As one reviewer of the second edition of this book wrote, "Physics had built a prison round music, and Sethares set it free." Another reviewer wrote that it "is not only the most important book about tuning written to date, but it is the most important book about music theory written in human history."

Dynamic tonality

In 2003, Sethares began an informal collaboration with Andrew Milne and Jim Plamondon, whimsically called the Isomorphic Conspiracy. Its aim was to explore the musical relationships exposed by isomorphic keyboards, which are an unusual design of two-dimensional keyboards that have the intriguing characteristic of having transpositional invariance—that is, "the same fingering in every key."

By early 2006, the Isomorphic Conspiracy had discovered that such keyboards also had the same fingering in every tuning, too—or, at least, every tuning of what the Conspiracy came to call the syntonic temperament. This consistency of fingering across tunings, which they called tuning invariance, enables a performer, using an isomorphic keyboard and compatible synthesizer (or software synthesizer), to play a given tonal piece in any of a wide range of tunings. The Conspiracy turned its attention to identifying the means by which different isomorphic keyboards could be compared, and identified the Wicki/Hayden keyboard as being optimal for the syntonic temperament's wide tuning range.
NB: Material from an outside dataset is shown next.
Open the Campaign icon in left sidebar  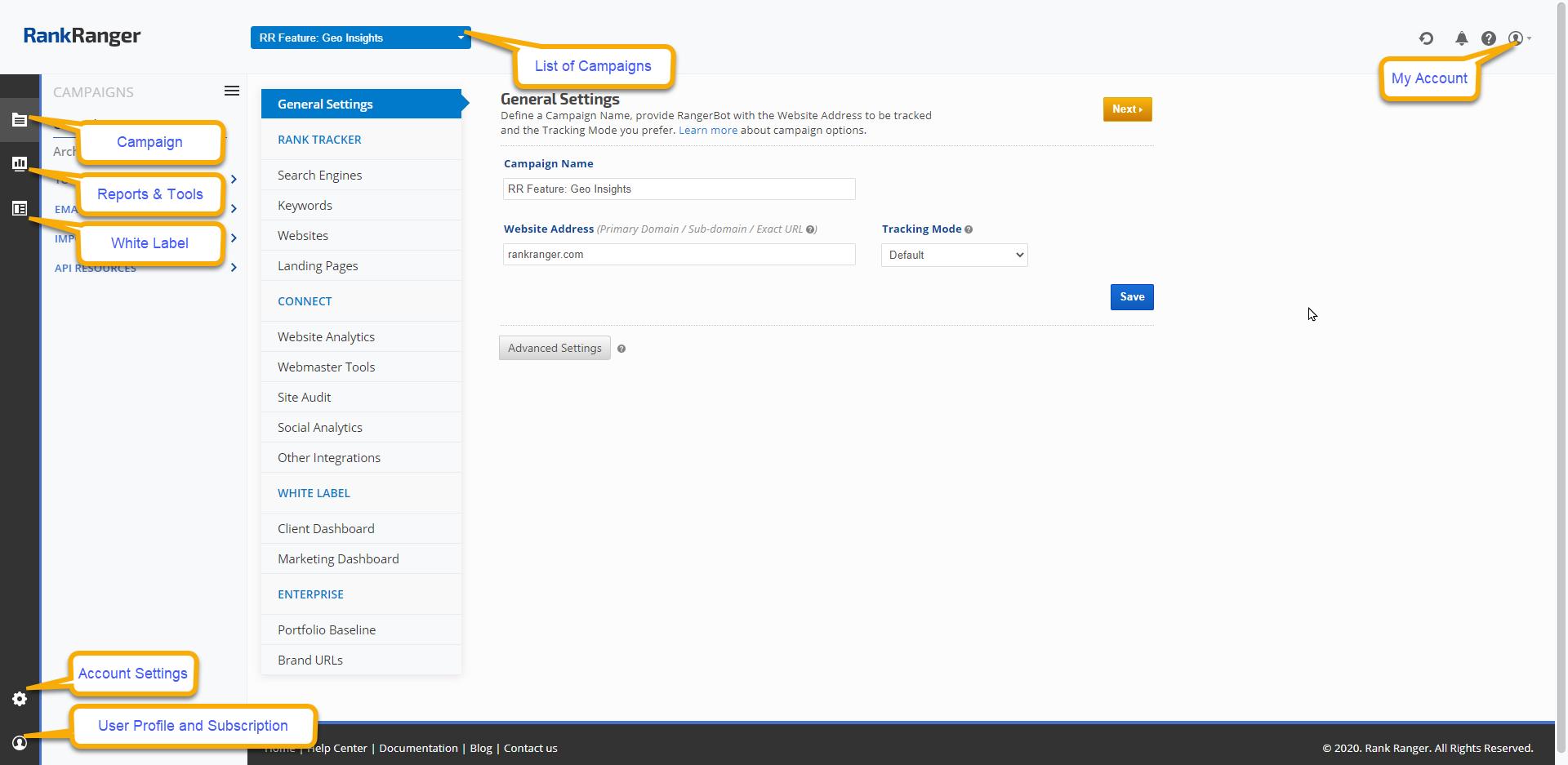point(20,120)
In addition to being able to play in any fixed tuning with consistent fingering, the tuning invariance of isomorphic keyboards enables performers to change a piece's tuning on the fly, along the syntonic temperament's smooth tuning continuum, while retaining consonance (or, optionally, while introducing dissonance to any tonal structure). It soon became clear that this dynamic tonality offered an entirely novel means of controlling tension and release.

To put these ideas into practice, Sethares (with collaborators and students) developed a freely available software-based synthesizer, the TransFormSynth, which enables a performer to bend tunings polyphonically during performance. In April 2008, Sethares used the TransFormSynth to compose and record the first musical piece that used dynamic tonality, which he called "C to Shining C" (although the piece, as recorded, is not actually in any musical key). A single chord is played throughout the piece, yet it gains a feeling of tension and release through its tuning progression from 19-tone equal temperament tuning to 5-tone equal temperament tuning and back, complemented by a slower timbre progression from a fully harmonic timbre to a fully tuning-aligned timbre.

In 2009, Sethares led the Isomorphic Conspiracy's extension of Dynamic tonality to include a wider variety of tunings, including

  • Equal tunings, such as 12-tone equal temperament (abbreviated "12-tet"), 19-tet, and 31-tet;
  • Non-equal tunings such as 1/4-comma meantone and Pythagorean tuning;
  • Irregular tunings such as circulating or "well" temperaments; and
  • Closely related rank-2 Just Intonation tunings,
  • All of these different tunings can be controlled with identical fingering and full consonance using a dynamic-tonality-capable synthesizer such as the TransFormSynth and an isomorphic keyboard. (The TransFormSynth maps the Wicki/Hayden note-layout to the standard QWERTY keyboard, so that no special keyboard is necessary.)

    Musica Facta

    Sethares' conception of consonance is one of the foundation-stones of a new research program called Musica Facta.